In Huntersville Saturday, more than 50 volunteers joined residents of the largely African-American Pottstown neighborhood for a cleanup that also was designed to build community.
Pottstown is an area of about 150 homes south of downtown Huntersville, around the former Torrence-Lytle School. That's where many older black residents went to high school in the days of segregation.
Like other African American neighborhoods in north Mecklenburg, this one is threatened by gentrification, with new development all around it. So this year, Mayor John Aneralla made it the focus of the town's second annual community cleanup.
"I'm a little shocked at how much stuff has come out of these homes," Aneralla said.

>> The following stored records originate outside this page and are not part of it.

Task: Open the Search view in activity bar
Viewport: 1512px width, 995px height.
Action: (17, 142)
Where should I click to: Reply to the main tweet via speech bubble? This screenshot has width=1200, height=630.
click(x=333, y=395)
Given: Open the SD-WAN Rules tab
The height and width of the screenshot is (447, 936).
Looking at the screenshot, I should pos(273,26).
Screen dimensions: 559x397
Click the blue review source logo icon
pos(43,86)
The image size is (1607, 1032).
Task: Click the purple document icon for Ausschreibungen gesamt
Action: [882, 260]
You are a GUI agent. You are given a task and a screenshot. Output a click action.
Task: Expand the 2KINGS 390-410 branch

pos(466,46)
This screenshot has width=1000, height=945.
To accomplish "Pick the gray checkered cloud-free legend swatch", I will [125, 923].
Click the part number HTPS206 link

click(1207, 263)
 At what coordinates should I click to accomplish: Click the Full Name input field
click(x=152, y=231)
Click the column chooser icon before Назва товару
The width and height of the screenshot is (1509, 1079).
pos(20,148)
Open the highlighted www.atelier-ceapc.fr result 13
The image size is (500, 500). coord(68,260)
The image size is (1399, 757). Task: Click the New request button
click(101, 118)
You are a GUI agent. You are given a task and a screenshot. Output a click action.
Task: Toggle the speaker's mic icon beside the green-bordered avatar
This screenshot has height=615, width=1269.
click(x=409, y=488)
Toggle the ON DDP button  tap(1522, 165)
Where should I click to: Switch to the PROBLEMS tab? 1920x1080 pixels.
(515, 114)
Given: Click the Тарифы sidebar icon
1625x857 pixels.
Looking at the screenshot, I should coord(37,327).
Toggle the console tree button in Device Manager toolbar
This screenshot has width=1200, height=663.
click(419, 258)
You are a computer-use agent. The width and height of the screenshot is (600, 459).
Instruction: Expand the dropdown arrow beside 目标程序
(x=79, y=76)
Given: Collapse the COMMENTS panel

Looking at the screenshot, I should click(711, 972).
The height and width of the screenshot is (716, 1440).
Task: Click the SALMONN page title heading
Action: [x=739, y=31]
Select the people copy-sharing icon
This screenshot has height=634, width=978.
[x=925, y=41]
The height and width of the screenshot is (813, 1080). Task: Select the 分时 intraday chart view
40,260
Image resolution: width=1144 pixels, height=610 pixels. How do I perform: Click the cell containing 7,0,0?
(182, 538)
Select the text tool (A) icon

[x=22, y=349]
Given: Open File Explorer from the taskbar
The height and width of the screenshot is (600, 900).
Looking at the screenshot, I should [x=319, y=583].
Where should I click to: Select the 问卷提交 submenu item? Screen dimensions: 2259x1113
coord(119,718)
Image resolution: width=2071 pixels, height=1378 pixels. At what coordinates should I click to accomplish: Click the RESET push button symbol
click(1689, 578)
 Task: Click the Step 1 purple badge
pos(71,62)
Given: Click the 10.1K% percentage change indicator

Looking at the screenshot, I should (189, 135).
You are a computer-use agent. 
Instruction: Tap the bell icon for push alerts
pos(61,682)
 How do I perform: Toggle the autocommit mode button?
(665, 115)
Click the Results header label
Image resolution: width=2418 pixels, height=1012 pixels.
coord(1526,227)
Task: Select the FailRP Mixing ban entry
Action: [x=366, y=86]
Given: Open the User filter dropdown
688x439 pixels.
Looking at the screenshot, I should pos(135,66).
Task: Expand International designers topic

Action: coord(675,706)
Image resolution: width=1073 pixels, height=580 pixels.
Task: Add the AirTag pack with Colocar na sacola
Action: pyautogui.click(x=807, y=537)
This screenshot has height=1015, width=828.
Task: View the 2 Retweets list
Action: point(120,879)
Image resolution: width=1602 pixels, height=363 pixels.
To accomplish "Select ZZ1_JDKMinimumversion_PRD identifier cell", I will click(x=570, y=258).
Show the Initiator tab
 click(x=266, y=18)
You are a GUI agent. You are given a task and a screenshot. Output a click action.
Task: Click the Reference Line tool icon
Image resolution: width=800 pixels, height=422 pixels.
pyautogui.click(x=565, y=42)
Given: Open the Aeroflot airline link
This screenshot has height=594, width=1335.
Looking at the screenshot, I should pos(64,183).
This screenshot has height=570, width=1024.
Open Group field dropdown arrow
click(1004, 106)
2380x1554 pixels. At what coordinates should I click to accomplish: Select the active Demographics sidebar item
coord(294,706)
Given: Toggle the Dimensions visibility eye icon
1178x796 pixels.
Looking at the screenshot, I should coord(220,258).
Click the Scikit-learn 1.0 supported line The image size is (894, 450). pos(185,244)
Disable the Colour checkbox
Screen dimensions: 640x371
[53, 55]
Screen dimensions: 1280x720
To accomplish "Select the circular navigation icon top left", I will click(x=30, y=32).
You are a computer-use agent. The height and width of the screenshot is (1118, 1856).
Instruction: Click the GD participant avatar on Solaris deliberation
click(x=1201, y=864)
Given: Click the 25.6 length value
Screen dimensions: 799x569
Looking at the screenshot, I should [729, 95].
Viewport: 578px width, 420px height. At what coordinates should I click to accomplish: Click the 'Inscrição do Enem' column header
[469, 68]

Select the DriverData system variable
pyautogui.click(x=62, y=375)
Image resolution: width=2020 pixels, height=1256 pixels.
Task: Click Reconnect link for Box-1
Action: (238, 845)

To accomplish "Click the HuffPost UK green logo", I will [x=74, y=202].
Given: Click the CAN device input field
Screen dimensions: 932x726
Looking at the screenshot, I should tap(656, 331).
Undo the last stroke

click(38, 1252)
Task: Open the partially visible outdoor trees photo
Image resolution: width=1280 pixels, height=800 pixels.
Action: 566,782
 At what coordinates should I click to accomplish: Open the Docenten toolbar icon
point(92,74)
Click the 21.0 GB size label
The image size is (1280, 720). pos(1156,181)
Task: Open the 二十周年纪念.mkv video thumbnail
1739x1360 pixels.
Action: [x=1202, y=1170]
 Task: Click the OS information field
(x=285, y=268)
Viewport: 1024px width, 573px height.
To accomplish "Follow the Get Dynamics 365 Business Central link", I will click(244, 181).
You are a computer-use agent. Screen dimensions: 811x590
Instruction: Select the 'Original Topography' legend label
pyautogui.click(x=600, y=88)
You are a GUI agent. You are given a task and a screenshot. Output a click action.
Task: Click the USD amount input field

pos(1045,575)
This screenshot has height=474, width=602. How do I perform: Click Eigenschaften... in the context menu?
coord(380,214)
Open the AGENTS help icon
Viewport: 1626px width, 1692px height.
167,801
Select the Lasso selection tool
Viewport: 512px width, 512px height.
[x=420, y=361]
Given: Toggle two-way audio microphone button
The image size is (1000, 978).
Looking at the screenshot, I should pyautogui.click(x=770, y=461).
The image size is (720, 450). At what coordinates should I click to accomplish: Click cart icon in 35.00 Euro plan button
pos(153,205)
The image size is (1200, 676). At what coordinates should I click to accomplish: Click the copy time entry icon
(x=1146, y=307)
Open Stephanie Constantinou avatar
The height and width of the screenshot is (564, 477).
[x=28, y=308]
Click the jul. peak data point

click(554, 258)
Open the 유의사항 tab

Varona Wynn is a neighborhood leader, and said the cleanup shows support for the area. “We are working to help our community survive and the mayor is wanting to show that Huntersville cares about those communities in need,” Wynn said.
Volunteers came from churches, service clubs and community groups. Residents put out old furniture and appliances, carpets, televisions and other items on the curb. Volunteers loaded them onto pickup trucks and trailers and hauled them to dumpsters at the old school.
Resident Melissa Sherrill was grateful for the help, which cleared her back door for the first time in years.
“They cleaned off my back porch. And now I can get on my back porch, and look out or do whatever. I just got one little table out there,” Sherrill said.
Pottstown residents have another big project on their minds next: Mecklenburg County is planning a renovation of the old school's 1957 gym.